Apart from the atrocious posts of 2015, I think that was the worst transition between subjects I’ve ever done. Because yes: I’ve had four exams; I have three left. Isn’t it a time to celebrate? Well… No. It’s a time to update you all.

For the past week, I’ve been in a self-made cave of isolation apart from when I gallivant off to exams. Even then, I’m in a room by myself (and an invigilator). It’s because I Word Process – a fancy way to say I use a computer to write my exams – and I get extra time. It’d get lonely except that I’m usually shouting with frustration. For instance, today, I said “Oh fucking god” when I had to figure out a diagram for Psychology. I wish i was joking.

Until they’re over, I’m not going to contemplate exams too much.
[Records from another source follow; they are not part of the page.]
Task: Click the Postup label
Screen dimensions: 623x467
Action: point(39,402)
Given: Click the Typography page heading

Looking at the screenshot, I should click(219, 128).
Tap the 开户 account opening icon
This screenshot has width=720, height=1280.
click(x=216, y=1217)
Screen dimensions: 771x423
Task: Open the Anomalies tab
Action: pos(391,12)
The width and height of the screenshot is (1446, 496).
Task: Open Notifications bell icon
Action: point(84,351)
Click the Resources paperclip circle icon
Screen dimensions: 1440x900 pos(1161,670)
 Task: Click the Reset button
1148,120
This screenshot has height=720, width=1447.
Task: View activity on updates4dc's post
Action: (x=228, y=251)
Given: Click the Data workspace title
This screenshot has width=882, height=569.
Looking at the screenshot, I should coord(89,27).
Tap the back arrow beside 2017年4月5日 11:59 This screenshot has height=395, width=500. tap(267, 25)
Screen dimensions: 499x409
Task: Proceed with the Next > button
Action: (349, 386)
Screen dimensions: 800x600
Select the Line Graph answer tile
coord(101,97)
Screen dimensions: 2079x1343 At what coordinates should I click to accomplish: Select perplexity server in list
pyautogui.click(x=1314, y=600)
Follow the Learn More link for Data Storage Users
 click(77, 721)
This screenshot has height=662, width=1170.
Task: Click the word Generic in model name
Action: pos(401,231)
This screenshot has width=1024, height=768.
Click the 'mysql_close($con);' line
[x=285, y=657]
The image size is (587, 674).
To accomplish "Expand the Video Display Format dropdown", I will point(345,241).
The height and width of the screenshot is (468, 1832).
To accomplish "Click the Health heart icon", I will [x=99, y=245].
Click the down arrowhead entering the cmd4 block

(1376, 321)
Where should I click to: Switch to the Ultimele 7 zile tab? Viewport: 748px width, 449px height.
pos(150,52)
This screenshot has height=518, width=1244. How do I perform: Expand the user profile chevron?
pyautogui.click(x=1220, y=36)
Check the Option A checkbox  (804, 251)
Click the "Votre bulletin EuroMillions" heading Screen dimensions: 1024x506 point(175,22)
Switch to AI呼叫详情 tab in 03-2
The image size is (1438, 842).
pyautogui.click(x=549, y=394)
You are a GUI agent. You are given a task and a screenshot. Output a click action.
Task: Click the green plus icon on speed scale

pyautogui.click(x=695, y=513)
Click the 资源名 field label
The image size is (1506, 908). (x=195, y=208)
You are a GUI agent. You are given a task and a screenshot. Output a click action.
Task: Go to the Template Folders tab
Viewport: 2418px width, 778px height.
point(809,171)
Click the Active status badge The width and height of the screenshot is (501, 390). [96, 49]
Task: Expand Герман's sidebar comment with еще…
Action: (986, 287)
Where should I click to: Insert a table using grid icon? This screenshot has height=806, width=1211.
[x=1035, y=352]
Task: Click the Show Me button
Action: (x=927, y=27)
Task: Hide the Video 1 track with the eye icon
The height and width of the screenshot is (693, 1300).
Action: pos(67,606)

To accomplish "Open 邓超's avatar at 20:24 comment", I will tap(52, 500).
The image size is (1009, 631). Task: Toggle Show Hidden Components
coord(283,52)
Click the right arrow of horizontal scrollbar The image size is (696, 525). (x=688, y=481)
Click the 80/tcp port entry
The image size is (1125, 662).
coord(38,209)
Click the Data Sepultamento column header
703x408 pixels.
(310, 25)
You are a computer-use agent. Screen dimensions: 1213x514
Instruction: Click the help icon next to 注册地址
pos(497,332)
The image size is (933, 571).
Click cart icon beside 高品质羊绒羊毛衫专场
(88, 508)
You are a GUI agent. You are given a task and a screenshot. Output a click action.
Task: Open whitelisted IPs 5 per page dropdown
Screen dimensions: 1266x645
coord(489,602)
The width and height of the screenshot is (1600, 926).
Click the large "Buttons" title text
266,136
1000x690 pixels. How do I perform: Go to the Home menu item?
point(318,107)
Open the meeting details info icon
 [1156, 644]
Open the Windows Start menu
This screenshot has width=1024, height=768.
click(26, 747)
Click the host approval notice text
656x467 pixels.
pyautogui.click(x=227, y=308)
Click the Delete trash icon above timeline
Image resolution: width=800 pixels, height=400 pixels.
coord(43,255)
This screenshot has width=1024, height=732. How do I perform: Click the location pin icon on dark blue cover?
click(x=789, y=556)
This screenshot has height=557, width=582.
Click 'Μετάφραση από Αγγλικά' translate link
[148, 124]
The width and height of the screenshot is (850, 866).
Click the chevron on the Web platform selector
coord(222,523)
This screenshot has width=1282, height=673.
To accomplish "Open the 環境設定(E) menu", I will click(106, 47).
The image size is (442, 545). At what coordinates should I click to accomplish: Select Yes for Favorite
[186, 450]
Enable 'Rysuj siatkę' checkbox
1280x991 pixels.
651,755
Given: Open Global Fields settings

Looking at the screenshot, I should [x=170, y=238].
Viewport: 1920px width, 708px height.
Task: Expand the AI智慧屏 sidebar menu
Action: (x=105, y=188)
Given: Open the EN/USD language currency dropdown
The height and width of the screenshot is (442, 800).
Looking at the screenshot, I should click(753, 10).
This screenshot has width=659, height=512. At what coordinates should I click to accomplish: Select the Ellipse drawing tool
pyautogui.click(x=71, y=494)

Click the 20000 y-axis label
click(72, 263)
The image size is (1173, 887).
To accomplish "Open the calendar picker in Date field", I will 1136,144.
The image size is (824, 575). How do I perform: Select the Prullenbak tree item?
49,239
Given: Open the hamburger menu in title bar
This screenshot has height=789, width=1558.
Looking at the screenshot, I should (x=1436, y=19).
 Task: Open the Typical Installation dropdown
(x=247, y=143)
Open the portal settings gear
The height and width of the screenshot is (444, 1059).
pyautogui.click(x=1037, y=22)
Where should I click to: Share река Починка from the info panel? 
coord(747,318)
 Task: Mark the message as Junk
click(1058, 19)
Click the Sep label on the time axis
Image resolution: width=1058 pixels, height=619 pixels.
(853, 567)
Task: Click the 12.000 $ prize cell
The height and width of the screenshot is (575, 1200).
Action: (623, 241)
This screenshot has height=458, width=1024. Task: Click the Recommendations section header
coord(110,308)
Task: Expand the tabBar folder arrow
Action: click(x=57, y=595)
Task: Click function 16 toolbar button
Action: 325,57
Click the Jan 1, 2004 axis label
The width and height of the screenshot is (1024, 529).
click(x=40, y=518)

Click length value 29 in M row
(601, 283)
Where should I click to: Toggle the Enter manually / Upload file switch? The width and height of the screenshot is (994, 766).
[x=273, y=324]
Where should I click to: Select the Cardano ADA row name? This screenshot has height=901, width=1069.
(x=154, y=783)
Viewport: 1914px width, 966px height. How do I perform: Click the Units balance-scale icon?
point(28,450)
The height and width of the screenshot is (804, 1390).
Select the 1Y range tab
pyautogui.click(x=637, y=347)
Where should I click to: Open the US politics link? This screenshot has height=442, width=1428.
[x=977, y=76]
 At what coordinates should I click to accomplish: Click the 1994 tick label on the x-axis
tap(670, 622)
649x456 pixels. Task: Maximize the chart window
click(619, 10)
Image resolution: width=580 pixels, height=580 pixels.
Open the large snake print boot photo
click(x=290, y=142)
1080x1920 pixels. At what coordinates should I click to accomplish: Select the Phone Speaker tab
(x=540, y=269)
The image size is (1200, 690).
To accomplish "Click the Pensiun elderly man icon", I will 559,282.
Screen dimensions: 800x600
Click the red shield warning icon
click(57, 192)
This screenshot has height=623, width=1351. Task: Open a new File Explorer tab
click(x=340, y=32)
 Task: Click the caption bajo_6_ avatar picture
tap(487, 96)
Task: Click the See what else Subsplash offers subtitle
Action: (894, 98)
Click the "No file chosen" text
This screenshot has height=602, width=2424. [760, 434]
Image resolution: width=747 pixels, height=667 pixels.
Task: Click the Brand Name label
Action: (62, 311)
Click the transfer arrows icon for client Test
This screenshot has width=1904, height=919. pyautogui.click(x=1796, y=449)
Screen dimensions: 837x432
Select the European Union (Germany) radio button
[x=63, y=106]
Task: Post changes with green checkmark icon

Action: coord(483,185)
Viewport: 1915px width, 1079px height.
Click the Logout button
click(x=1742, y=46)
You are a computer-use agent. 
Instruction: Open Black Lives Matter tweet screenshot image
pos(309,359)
I’ve spent enough time crying over my first Psychology exam and then genuinely yelling at myself for misinterpreting my English paper to last a lifetime. It’s so exhausting to keep thinking, over and over, that I fucked up only to be told I should stop it because “you’ll do well anyway.” If I believed that wholeheartedly, I wouldn’t be terrified out of my mind.

Right, that’s enough of that. I’m going to do an exam recap like I did last year at the end. For now, I’m going to do a quick runthrough of what’s been happening. Bullet points are my friend and I got about 5 hours of sleep last night so my mental capacity isn’t great right now.

•It’s Pride Month which fills me with happiness. When I’m done with exams I’ll write some Pride posts but in the meantime, check out Lu’s amazing post on LGBTQIA+ representation in YA, Lia’s Pride Month TBR and Bethany’s post on coming out.
•Speaking of Pride and sexuality, as I said in this post, I’ve been having a lot of thoughts about my own identity, particularly my romantic orientation. I really want to make a post about it but long story short, I don’t know what I’m feeling: I know what kind of people I’m attracted to but I don’t know how far my attraction goes or what my limitations are. It’s confusing and I don’t want to commit to a label yet, possibly not ever, but SOMETHING IS HAPPENING INSIDE MY MIND
•I’ve come down with some kind of cold/virus which means I’m coughing constantly and occasionally think that my throat is on fire. Taking exams has been a struggle because for once, I feel very physically ill and my mental health isn’t totally terrible
•I might be getting my Prom dress adjusted this weekend; I’m kind of nervous even though I know it’ll be fine because I’m still not the biggest fan – to put it lightly – of my appearance. I’m irrationally afraid that it won’t fit me after the adjustments have been done.
•The friends I’ve spoken to recently have been amazing. I say ‘spoken to’ because my communication with people has been even worse lately, what with exams and confusion and illness but when I do emerge into the land of technology, I always get surprised at how fantastic people can be. That might sound horribly sentimental but at this point, I don’t care
•I’ve been trying not to implode from work but it’s been a near thing; sleep is elusive but I’m going to try and rest this weekend as much as I can
•Things with Pearl, who I talk about on this page are going really well. I’m still going to wait until after exams to properly process all my feelings but I’m relatively secure, meaning that I’m not screaming or panicking out of fear yet. This is me though, so only time will tell.
•Pearl also knows about my blog but I haven’t shown it to her yet – she found my Twitter (because I don’t exactly do a great job at hiding it) but has respected me asking if she’ll wait until after my exams to look at the blog. There are things I want to explain to her before all of it because my blog, and showing it to people, has always been a private thing and I want to be as careful as possible instead of running headlong into all of the big decisions
•Exams are draining the life out of me because I haven’t read a book in a long while and i miss it. I also haven’t written anything substantial in ages as well but my mantra for getting through this is that I’ll be able to do everything after exams

So, there you have it. My brain is wired for revising right now; I can’t do much else. My energy levels are only now starting to rise as this virus thing clears up. I need sleep and I need it soon otherwise I may scream.

How are you all doing? I miss the blogging community so much. I’ll be back on my game ONCE EXAMS ARE OVER I CANNOT WAIT.